En términos históricos, los sucesos de 1810 produjeron
la confluencia de significados y sentimientos que sobrevolaban en la sociedad
colonial. Las invasiones inglesas, la ocupación napoleónica de España, la abdicación
del Rey Fernando VII a favor de José Bonaparte (hermano de Napoleón) en Bayona y
la continuidad del pensamiento colonial expresada a la representación americana
en la Junta Suprema en Sevilla no habían hecho más que pronunciar la
incomodidad que en el Río de la Plata como en los demás virreinatos provocaba
la relación de subordinación impuesta por la Metrópoli. Así, aquella dirección integrada
por abogados, comerciantes, clérigos y jefes de milicias mediados por un clima
de ideas demasiado espeso para ser identificado con un tradición o corriente de
pensamiento determinado, pronunció al
mundo las aspiraciones de soberanía que la sociedad entera demandaba sin
sospechar aún las derivaciones que tendría este crucial acontecimiento a futuro.

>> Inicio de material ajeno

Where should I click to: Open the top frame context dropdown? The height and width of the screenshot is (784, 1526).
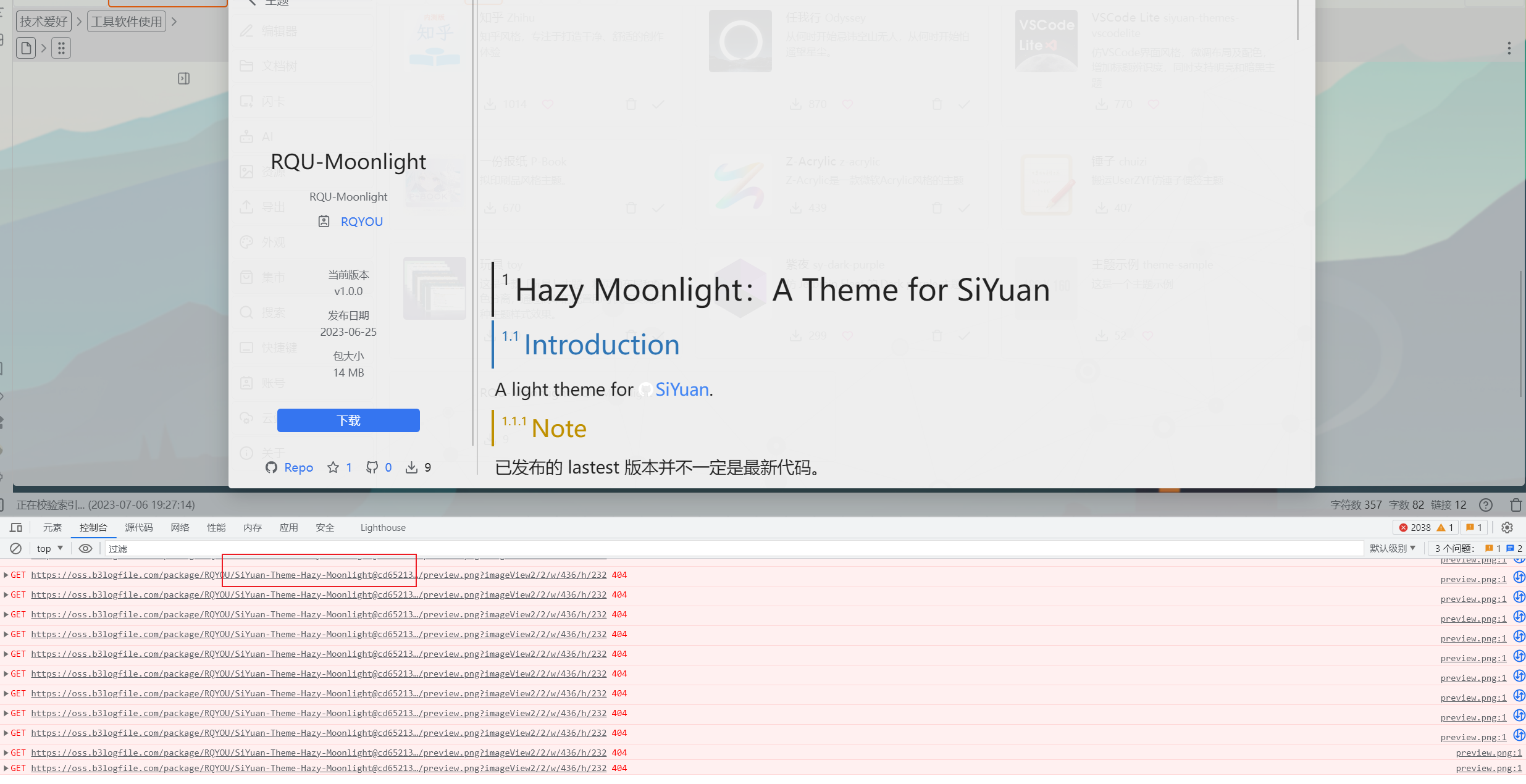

Hombres que sin distinción de rangos entregaron su cuerpo
a una empresa colectiva sembrada de incertidumbres, mucho más humana de lo que
a menudo se la suele narrar, hecha de virtudes pero también de divisiones
facciosas, traiciones, miedos y errores, en el Cabildo de la ciudad central o
empuñando un sable entreverándose en campos interiores que poco se parecían a
esos prolijos tableros de batalla europeos.

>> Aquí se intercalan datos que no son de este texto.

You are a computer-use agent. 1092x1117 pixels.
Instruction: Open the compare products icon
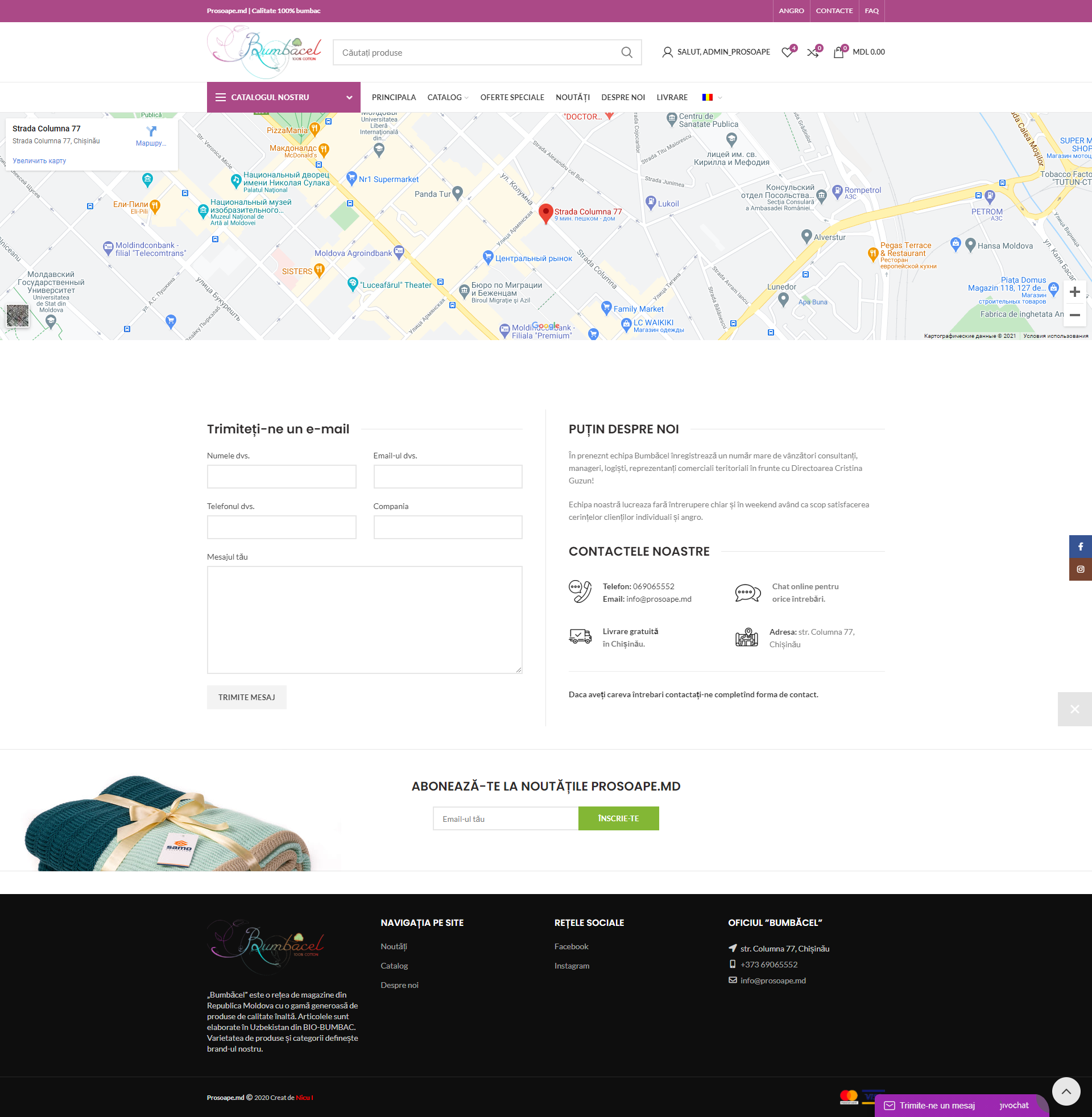click(813, 53)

Que su condición de mortales no nos impida ver su
grandeza. Fue a partir de ellos que el vocablo Nación empezó a cobrar sentido
en nuestra cultura. Y parió tan violentamente que no midió en vidas y recursos,
configurándose en un proyecto inacabado que fijó su razón de ser en la necesidad
de una construcción histórica ininterrumpible. De su continua formulación depende la visibilidad
de un horizonte que nos permite marchar hacia adelante, evitando el
cercenamiento y la vacuidad que provocaría dejara trunco.